地震・防災関連用語集

カテゴリ:地震

P波とS波

地震によって震源から放射される地震波にはP波とS波があります。

震源から離れた位置で地震波を観測すると最初に観測されるのがP波(Primary Wave=最初の波)で、P波が継続しつつある中で続いて観測されるのがS波(Secondary Wave=第二の波)です。P波とS波はPrimary WaveとSecondary Waveの頭文字をとって名づけられており、P波とS波という名称は地震波の伝播速度の違いに由来しています。

地震動を感じたとき、最初にカタカタと揺れる震動あるいは突き上げるような震動と表現されるのがP波であり、P波を感じてからしばらくの後にゆさゆさと大きく横方向に揺れるのがS波です。P波を縦波といい、S波を横波とも呼びますが、縦波と横波という呼び方は人が地震動を縦に感じるか横に感じるかという揺れの方向を意味しています。
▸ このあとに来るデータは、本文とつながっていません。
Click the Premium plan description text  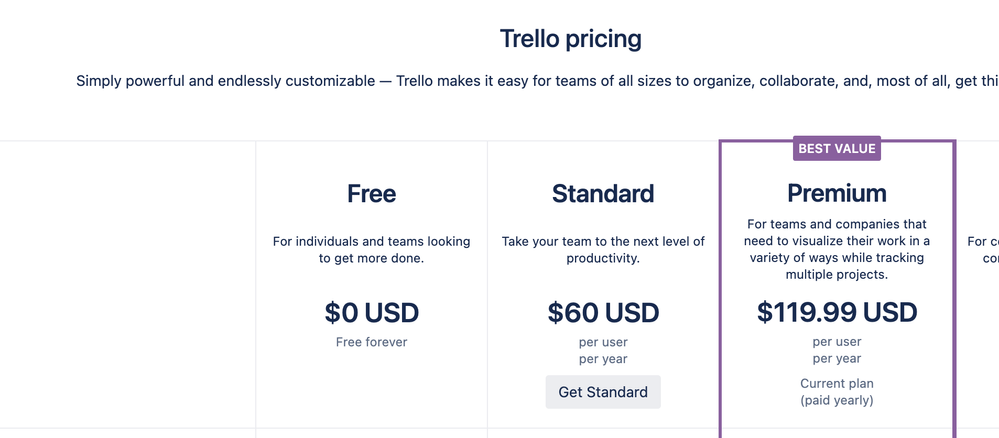(837, 250)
さらに、P波とS波は疎密波とねじれ波とも呼ばれることもありますが、地震波の伝播媒体の運動を現す物理的な表現です。(☆☆☆ P波=縦波=疎密波、S波=横波=ねじれ波 ☆☆☆)

P波とS波の伝播速度は伝播媒体(岩盤や地盤)の弾性率や剛性率などによって決まり、一般に地殻内では硬くて亀裂の少ない地下深くの岩盤ほど伝播速度は大きくなります。ごく浅い部分を除いた地殻内でのP波の伝播速度は毎秒6~7キロメートル程度でS波の伝播速度は毎秒3.5~4.5キロメートル程度です。どのような条件であっても必ずP波の速度がS波の速度よりも速いことから、震源から最初に到達する波は常にP波です。
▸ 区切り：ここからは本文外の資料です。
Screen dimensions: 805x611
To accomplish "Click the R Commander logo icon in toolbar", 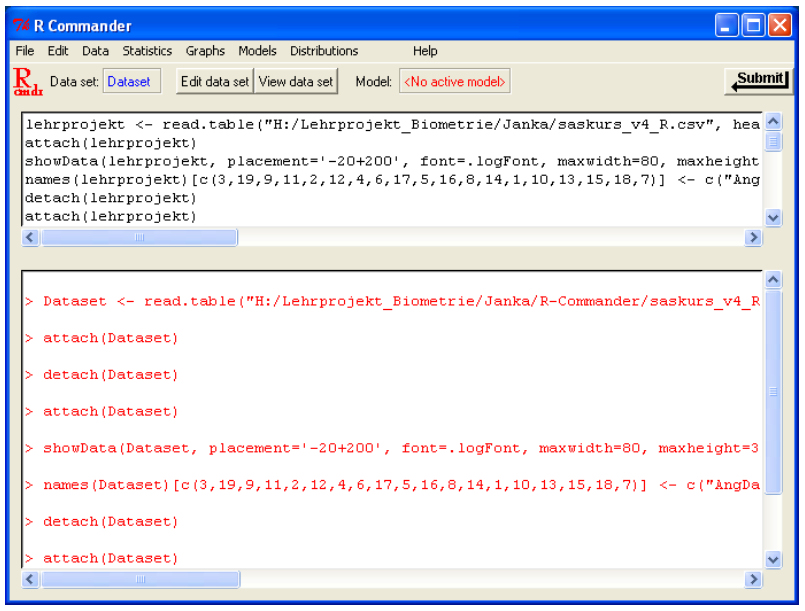I will click(x=27, y=82).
ある観測点にP波が到達してからS波が到達するまでの時間をS-P時間あるいは初期微動継続時間といいます。S-P時間は震源からの距離に比例するので震源距離を概算するのに用いられることがあります。

実際の震源決定は多数の観測点で得られるP波の到達時刻をコンピュータで処理することによって求められ、地震発生から数分以内に決定されています。
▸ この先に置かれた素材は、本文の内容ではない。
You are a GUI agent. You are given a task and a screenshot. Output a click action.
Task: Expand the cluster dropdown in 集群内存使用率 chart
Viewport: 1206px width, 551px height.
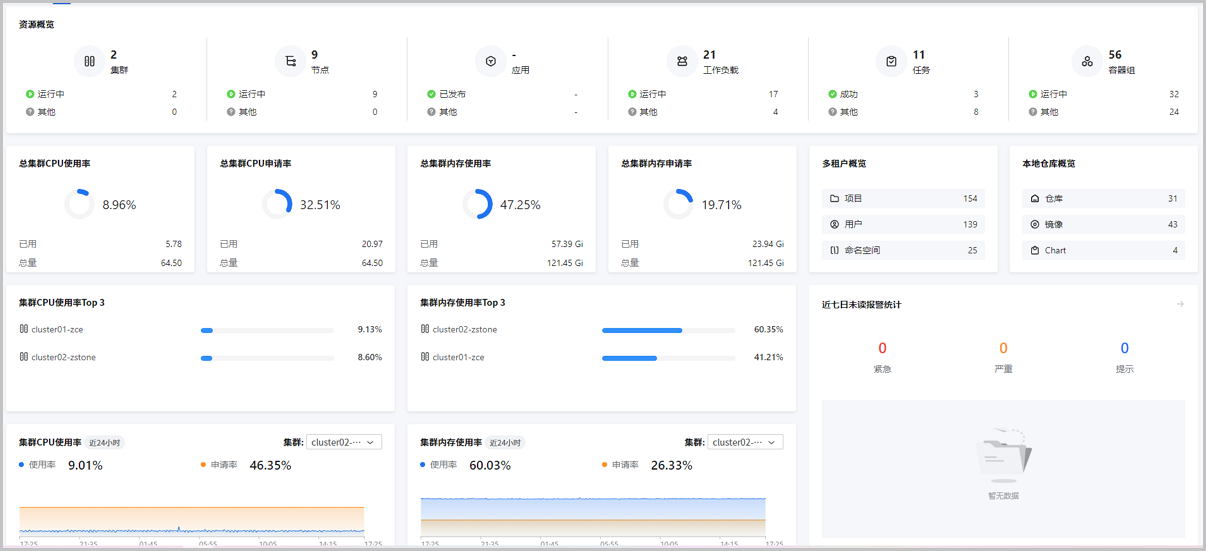click(x=744, y=442)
P波を検知して直ちに警報を出して破壊的なS波の到達に備えようとするシステムにJRの早期警報システム「ユレダス」や気象庁の緊急地震速報(平成19年10月1日から一般提供が始まる)があります。

2004年(平成16年)10月23日に発生した新潟県中越地震では走行中の上越新幹線「とき325号」が脱線しました。目撃者によると火花に包まれるように走行しながら停止したといわれています。一歩間違えば新幹線の正面衝突さえ危惧されるような状況ではありましたが、幸いにも大事に至りませんでした。新潟県中越地震は直下型地震であって震源が近いことからP波到達後3秒間でS波の本格的な地震動が到達しましたが、それでも「ユレダス」の改良型がP波を検知してから1秒間で警報を発して自動緊急停止が作動していたといわれています。